GOAL OF THE EXERCISE:
Please list each line in the data below that contains the string "Where". Letter case matters.

SUPPLIED DATA:
+ + + +
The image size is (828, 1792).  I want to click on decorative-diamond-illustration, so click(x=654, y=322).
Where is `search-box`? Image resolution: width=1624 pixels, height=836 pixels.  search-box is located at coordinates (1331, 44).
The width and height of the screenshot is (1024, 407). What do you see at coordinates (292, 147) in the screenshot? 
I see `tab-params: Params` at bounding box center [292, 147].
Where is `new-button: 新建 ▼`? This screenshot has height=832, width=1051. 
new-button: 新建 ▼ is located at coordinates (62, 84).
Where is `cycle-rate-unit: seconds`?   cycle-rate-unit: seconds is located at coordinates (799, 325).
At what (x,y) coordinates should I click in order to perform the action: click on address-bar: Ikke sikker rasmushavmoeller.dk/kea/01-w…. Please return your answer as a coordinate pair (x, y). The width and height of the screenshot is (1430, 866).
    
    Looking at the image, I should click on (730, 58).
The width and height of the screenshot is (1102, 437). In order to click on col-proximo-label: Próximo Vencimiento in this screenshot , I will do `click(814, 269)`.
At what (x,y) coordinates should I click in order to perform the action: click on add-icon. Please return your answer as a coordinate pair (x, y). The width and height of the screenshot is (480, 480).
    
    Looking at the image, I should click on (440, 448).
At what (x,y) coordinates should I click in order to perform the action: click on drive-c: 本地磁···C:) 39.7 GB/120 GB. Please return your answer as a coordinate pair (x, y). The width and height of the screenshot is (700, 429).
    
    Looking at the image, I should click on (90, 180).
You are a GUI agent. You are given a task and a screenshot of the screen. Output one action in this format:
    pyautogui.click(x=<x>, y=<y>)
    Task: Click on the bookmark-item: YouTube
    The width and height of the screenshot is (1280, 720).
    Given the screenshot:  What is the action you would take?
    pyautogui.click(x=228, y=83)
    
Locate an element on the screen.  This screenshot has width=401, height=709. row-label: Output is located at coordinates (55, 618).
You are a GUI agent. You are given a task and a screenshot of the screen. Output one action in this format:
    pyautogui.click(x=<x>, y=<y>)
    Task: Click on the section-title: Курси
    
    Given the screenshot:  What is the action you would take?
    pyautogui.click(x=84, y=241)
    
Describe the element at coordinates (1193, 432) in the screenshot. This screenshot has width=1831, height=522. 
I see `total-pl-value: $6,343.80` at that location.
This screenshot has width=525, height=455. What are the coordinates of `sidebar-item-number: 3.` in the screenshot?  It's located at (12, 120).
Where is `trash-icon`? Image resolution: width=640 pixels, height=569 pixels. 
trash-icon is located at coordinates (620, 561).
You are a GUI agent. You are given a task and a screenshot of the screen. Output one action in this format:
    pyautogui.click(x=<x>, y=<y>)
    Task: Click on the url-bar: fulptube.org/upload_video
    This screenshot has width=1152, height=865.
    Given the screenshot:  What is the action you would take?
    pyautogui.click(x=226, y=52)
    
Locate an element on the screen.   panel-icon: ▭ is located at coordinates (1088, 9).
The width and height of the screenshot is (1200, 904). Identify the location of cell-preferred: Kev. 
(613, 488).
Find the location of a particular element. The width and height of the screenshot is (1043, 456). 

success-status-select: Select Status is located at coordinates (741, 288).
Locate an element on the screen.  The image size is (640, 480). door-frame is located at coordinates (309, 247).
+ + + +
RESPONSE:
Where is `search-box`? Image resolution: width=1624 pixels, height=836 pixels.  search-box is located at coordinates (1331, 44).
Where is `new-button: 新建 ▼`? This screenshot has height=832, width=1051. 
Where is `cycle-rate-unit: seconds`?   cycle-rate-unit: seconds is located at coordinates (799, 325).
Where is `trash-icon`? Image resolution: width=640 pixels, height=569 pixels. 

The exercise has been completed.